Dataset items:
"""

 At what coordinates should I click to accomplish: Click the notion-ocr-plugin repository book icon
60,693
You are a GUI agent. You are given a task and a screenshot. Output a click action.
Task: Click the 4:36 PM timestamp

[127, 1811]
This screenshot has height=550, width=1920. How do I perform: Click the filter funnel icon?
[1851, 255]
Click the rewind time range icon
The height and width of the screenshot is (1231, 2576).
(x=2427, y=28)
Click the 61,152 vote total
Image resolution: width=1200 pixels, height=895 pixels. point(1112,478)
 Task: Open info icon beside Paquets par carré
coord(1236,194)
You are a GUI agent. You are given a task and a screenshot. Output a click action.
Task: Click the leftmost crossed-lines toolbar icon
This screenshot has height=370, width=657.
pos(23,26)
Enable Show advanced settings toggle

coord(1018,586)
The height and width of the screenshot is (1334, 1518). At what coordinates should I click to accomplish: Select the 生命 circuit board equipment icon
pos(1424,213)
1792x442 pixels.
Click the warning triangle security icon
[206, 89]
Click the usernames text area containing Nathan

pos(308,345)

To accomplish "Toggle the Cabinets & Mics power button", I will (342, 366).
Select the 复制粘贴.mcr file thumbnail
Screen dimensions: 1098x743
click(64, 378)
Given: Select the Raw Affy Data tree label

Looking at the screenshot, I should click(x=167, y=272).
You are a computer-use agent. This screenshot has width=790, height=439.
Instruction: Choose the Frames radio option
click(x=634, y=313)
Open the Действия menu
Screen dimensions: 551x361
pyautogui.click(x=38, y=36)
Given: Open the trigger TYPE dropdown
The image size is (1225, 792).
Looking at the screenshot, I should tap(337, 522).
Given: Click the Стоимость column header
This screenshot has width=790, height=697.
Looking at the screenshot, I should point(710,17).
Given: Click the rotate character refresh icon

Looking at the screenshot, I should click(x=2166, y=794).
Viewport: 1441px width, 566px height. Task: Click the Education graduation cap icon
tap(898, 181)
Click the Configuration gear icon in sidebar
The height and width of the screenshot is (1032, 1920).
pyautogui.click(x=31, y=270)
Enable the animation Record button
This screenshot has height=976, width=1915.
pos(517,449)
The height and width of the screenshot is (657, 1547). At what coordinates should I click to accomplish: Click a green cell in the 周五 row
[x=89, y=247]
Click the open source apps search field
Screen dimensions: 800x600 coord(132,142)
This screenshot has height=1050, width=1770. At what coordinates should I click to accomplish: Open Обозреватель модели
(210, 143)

"""

◆ Directions for this task ◆
Rewrite all of the entries above, replacing "GUI agent" with "interface agent" wherever it appears and leaving everything else as it is.

◆ Written solution ◆
 At what coordinates should I click to accomplish: Click the notion-ocr-plugin repository book icon
60,693
You are a interface agent. You are given a task and a screenshot. Output a click action.
Task: Click the 4:36 PM timestamp

[127, 1811]
This screenshot has height=550, width=1920. How do I perform: Click the filter funnel icon?
[1851, 255]
Click the rewind time range icon
The height and width of the screenshot is (1231, 2576).
(x=2427, y=28)
Click the 61,152 vote total
Image resolution: width=1200 pixels, height=895 pixels. point(1112,478)
 Task: Open info icon beside Paquets par carré
coord(1236,194)
You are a interface agent. You are given a task and a screenshot. Output a click action.
Task: Click the leftmost crossed-lines toolbar icon
This screenshot has height=370, width=657.
pos(23,26)
Enable Show advanced settings toggle

coord(1018,586)
The height and width of the screenshot is (1334, 1518). At what coordinates should I click to accomplish: Select the 生命 circuit board equipment icon
pos(1424,213)
1792x442 pixels.
Click the warning triangle security icon
[206, 89]
Click the usernames text area containing Nathan

pos(308,345)

To accomplish "Toggle the Cabinets & Mics power button", I will (342, 366).
Select the 复制粘贴.mcr file thumbnail
Screen dimensions: 1098x743
click(64, 378)
Given: Select the Raw Affy Data tree label

Looking at the screenshot, I should click(x=167, y=272).
You are a computer-use agent. This screenshot has width=790, height=439.
Instruction: Choose the Frames radio option
click(x=634, y=313)
Open the Действия menu
Screen dimensions: 551x361
pyautogui.click(x=38, y=36)
Given: Open the trigger TYPE dropdown
The image size is (1225, 792).
Looking at the screenshot, I should tap(337, 522).
Given: Click the Стоимость column header
This screenshot has width=790, height=697.
Looking at the screenshot, I should point(710,17).
Given: Click the rotate character refresh icon

Looking at the screenshot, I should click(x=2166, y=794).
Viewport: 1441px width, 566px height. Task: Click the Education graduation cap icon
tap(898, 181)
Click the Configuration gear icon in sidebar
The height and width of the screenshot is (1032, 1920).
pyautogui.click(x=31, y=270)
Enable the animation Record button
This screenshot has height=976, width=1915.
pos(517,449)
The height and width of the screenshot is (657, 1547). At what coordinates should I click to accomplish: Click a green cell in the 周五 row
[x=89, y=247]
Click the open source apps search field
Screen dimensions: 800x600 coord(132,142)
This screenshot has height=1050, width=1770. At what coordinates should I click to accomplish: Open Обозреватель модели
(210, 143)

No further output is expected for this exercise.